(Exercise text):
==============================
• Question: What have you achieved so far with you work?

    Asked by Jesschan02 to Chris, Josh, Rebecca, Rob, Susan on 21 Jun 2015. This question was also asked by Ebony, Naomi845.
    • Photo: Susan Cartwright

      Susan Cartwright answered on 21 Jun 2015:


      Nothing dramatic, to be honest: I have contributed to important results in particle physics, but not the sort that make headlines. Most people who work in experimental science contribute, to repeat a widely used metaphor, a number of small bricks to the ongoing building of knowledge, rather than laying out the plans for an entire new wing!

      I’d like to think that my most important achievement is the students I have trained. Some of them have gone on to become lecturers themselves; others are teachers; others work in scientific research or in industry. Some of them would certainly have succeeded regardless of who taught them, but I think there are some to whom I gave the right advice or encouragement at the right time.

    • Photo: Josh Meyers

      Josh Meyers answered on 22 Jun 2015:


      I believe I have made a small improvement on the best methods by which people compare proteins and decide which ones are similar and dissimilar. It is a tiny step forward in the grand scheme of things.

      Science doesn’t work in huge leaps and bounds. It works by many excited scientists gently nudging the frontiers of human knowledge.

    • Photo: Rebecca Dewey

      Rebecca Dewey answered on 22 Jun 2015:


      I have spent the last 3 years using a brain imaging technique called near infrared spectroscopy (NIRS, pronounced “nears”). NIRS is quite rare in the fact that it is completely safe and easy to use in people who have a cochlear implant (a device to help very deaf people to hear again). It’s also easy to use in children, which is important as in the future we’re interested in treating deafness in very young children.

      This brain imaging machine, NIRS, has not been used in adults very much before, so we’re testing it out to see if we can use it to look at the brains of deaf people. I ran an experiment in 30 deaf people and 30 hearing people. I wanted to see what the auditory cortex (the hearing part of the brain) does in deaf people because they can’t hear sounds. I found out that in some deaf people, the “hearing” part of the brain responds to pictures instead of to sounds! I did this with this new NIRS machine which we can now carry on using in people who have had some hearing restored using a cochlear implant – so now I can use it to watch how the brain adapts to having some sounds to deal with again (or for the first time, if the person has been deaf since birth).
==============================
(Prompt):
From the scientists' answers about their achievements, copy word for word the passage that starts at "Science doesn’t work" and ends after "very young children.".
==============================
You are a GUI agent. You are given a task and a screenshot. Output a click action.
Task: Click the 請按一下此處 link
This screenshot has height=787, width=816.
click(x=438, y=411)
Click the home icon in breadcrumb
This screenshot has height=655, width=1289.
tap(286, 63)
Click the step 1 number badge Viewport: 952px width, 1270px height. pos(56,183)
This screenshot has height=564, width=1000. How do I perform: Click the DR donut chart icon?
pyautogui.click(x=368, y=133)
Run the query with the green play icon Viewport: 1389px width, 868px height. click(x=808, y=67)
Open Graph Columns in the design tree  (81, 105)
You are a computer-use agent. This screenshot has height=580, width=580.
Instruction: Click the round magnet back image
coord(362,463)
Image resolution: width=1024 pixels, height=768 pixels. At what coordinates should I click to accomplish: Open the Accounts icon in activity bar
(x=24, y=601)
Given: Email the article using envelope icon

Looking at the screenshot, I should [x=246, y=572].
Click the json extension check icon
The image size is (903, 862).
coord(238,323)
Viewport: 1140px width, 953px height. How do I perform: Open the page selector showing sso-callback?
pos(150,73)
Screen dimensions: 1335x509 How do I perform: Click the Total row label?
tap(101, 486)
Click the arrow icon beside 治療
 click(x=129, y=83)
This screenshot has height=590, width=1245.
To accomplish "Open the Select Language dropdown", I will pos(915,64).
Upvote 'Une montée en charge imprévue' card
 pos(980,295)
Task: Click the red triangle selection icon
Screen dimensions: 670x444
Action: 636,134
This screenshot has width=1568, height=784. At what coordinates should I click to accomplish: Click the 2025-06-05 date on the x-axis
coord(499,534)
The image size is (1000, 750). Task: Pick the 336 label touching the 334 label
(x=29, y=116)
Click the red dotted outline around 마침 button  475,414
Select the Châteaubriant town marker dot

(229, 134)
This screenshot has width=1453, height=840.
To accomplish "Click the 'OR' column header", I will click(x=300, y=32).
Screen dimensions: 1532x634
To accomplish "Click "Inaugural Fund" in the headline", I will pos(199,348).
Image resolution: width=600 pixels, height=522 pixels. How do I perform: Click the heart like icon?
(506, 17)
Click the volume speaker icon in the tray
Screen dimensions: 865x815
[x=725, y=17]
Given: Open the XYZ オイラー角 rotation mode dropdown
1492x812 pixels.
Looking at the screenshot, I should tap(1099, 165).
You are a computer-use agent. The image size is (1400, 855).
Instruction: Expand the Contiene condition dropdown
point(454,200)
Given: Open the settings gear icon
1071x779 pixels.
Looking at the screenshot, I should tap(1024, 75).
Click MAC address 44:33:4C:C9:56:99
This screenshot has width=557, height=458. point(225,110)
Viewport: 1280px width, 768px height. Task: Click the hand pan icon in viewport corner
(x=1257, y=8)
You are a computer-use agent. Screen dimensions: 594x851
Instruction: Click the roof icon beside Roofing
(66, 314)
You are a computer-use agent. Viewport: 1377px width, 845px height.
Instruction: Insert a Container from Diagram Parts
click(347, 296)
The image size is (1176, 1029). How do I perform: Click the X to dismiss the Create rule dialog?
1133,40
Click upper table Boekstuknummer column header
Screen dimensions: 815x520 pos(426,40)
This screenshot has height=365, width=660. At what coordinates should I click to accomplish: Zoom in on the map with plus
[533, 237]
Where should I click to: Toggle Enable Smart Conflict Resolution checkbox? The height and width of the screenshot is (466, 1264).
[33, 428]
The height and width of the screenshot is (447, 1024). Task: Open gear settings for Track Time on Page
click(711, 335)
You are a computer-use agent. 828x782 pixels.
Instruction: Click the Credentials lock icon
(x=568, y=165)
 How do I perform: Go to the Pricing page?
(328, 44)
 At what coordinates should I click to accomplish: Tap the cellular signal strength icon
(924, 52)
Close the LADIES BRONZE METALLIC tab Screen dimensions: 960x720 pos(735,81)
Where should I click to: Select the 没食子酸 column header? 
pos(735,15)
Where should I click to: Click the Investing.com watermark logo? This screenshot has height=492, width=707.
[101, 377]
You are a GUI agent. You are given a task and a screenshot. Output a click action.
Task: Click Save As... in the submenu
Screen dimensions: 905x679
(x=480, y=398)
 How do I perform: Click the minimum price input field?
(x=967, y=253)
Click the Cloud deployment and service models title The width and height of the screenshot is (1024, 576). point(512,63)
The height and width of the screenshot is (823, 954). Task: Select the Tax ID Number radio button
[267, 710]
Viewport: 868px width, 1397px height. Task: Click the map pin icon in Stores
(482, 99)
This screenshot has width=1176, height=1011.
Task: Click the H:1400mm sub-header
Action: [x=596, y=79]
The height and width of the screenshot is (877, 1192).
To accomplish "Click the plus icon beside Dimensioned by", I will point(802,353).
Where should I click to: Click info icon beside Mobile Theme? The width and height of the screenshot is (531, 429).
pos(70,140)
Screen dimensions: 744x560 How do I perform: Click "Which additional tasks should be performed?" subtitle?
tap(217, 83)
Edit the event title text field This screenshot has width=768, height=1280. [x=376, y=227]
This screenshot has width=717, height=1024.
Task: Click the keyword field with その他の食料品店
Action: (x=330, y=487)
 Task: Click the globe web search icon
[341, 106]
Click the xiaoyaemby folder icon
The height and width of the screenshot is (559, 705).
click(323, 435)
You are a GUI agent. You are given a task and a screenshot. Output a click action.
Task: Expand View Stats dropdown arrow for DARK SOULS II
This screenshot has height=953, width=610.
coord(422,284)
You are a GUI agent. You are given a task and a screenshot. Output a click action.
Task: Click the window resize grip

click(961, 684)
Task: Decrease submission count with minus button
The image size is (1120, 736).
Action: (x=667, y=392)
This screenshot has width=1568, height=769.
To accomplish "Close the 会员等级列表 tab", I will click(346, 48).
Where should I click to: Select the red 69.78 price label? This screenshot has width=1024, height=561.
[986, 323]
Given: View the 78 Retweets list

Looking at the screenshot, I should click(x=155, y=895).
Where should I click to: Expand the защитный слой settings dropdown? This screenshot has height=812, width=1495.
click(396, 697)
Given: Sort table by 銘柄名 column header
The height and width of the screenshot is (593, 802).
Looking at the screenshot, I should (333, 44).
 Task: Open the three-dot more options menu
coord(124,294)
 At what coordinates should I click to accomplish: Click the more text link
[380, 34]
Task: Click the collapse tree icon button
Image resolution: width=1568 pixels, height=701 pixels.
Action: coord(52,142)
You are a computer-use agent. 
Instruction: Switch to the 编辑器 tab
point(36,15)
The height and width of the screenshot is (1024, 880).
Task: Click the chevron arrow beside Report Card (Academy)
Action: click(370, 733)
==============================
(Response area):
Science doesn’t work in huge leaps and bounds. It works by many excited scientists gently nudging the frontiers of human knowledge.

    • Photo: Rebecca Dewey

      Rebecca Dewey answered on 22 Jun 2015:


      I have spent the last 3 years using a brain imaging technique called near infrared spectroscopy (NIRS, pronounced “nears”). NIRS is quite rare in the fact that it is completely safe and easy to use in people who have a cochlear implant (a device to help very deaf people to hear again). It’s also easy to use in children, which is important as in the future we’re interested in treating deafness in very young children.